Play Fair Torchbearers Press IOC On Labor Rights
Play Fair Torchbearers confront IOC on Labor Rights violations
First contacted in 2003, IOC only beginning to talk of possible changes in 2016; Lack of urgency a disgrace to the Olympics movement, say Play Fair coordinators
Lausanne, 10 June 2008 - Play Fair 2008 activists were at the International Olympic Committee's headquarters today to press Jacques Rogge, head of the Olympic movement's top organization to take long overdue action on the problem of labour rights violations where Olympic merchandise is produced.
The IOC has had
years to consider these issues yet continues to
"The IOC has had years to consider these issues yet continues to delay - their response to the labor rights crisis in the production of Olympic goods is inadequate and risks tarnishing the reputation of the Olympic Movement," said Esther de Haan, in Switzerland today to hand over the signatures of more than 12,000 people from 99 countries wordwide who participated in Play Fair's alternative Olympic torch relay to carry a labour rights message to the IOC.
In March Play Fair campaigners launched the "Catch the Flame" initiative to draw attention to the IOC's persistent failure to take responsibility for working conditions in Olympic supply chains. The action mobilized "torchbearers", beginning in the Netherlands where the first Olympic flame was lit, to sign onto a message to the IOC, spreading the virtual flame's message globally via Bluetooth, SMS and e-mail.

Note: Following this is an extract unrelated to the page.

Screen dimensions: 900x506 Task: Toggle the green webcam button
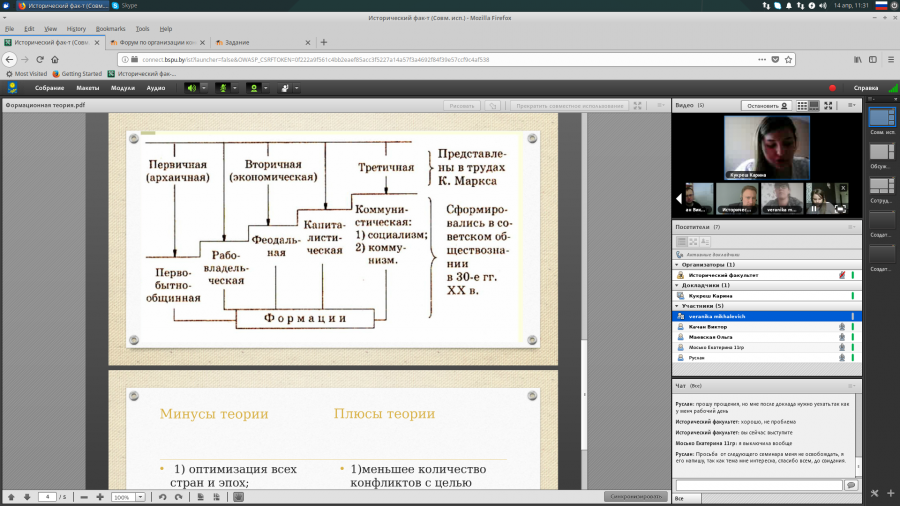click(254, 88)

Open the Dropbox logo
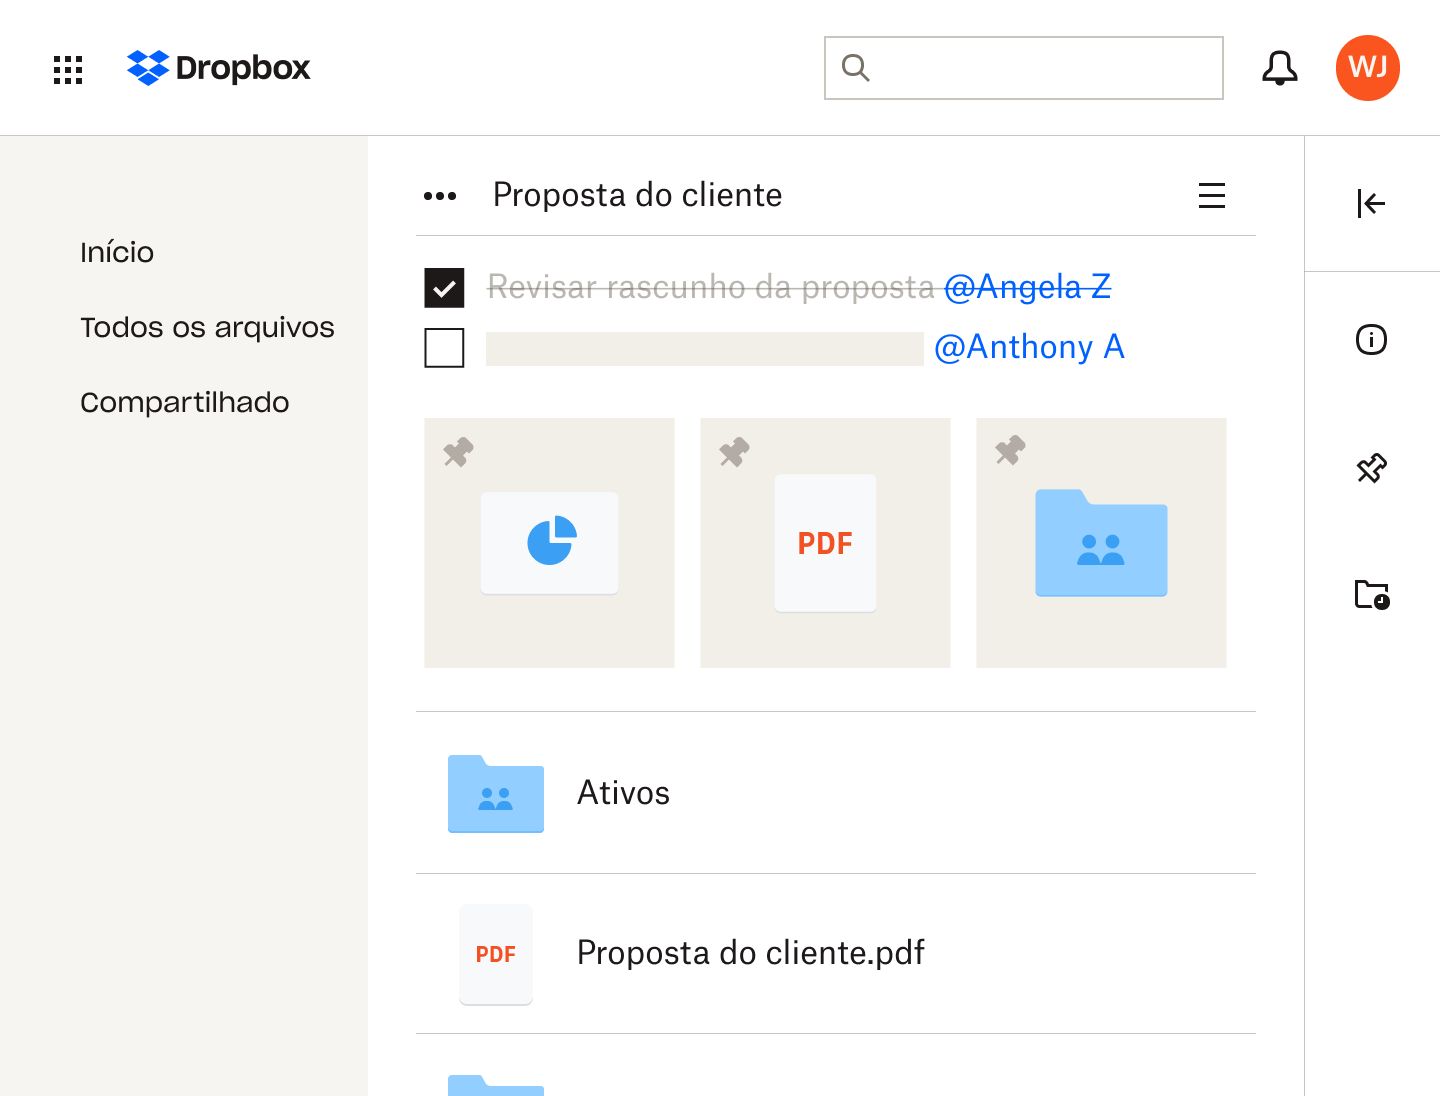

The alternative flame reached China on May1st.
"The messages of concern from those who've signed onto Catch the Flame show that people from Afghanistan to Zimbabwe are joined in their belief that the IOC has to take action on these issues immediately," said Neil Kearney, general secretary of the International Textile Garment and Leather Workers Federation. "Like any other brand-name company the IOC has to take supply chain responsibility, without doing so the five rings is on its way to becoming a symbol for the repression of workers fundamental rights."
First contacted in 2003, the IOC has still produced no concrete plan to deal with the pressing issues of poverty wages, excessive overtime, health and safety violations and union repression in the workplaces where Olympic products are produced. Play Fair understands that the IOC will include some reference to ethical supply chain issues in selecting the host city for 2016 Games, however, no detail is available on this, or indeed any substantial IOC action around the Vancouver, London or Sochi Olympics in the coming 8 years.
"We have spelled out our proposals to the IOC clearly, but we're still waiting for them to start a real discussion on implementing changes to end the exploitation of sports merchandise workers" said Guy Ryder, the ITUC General Secretary, one of the co-organizers of the Play Fair campaign.
Play Fair's June 2007 research report on working conditions at Olympic suppliers in China detailed some of the problems faced by women and men making Olympic products. Today activists also visited the Olympic Museum in Lausanne to offer Play Fair's contribution to the current exhibition on Beijing 2008 and China. As with the IOC, the Beijing Organizing Committee of the Olympic Games (BOCOG) response to Play Fair's report was insufficient.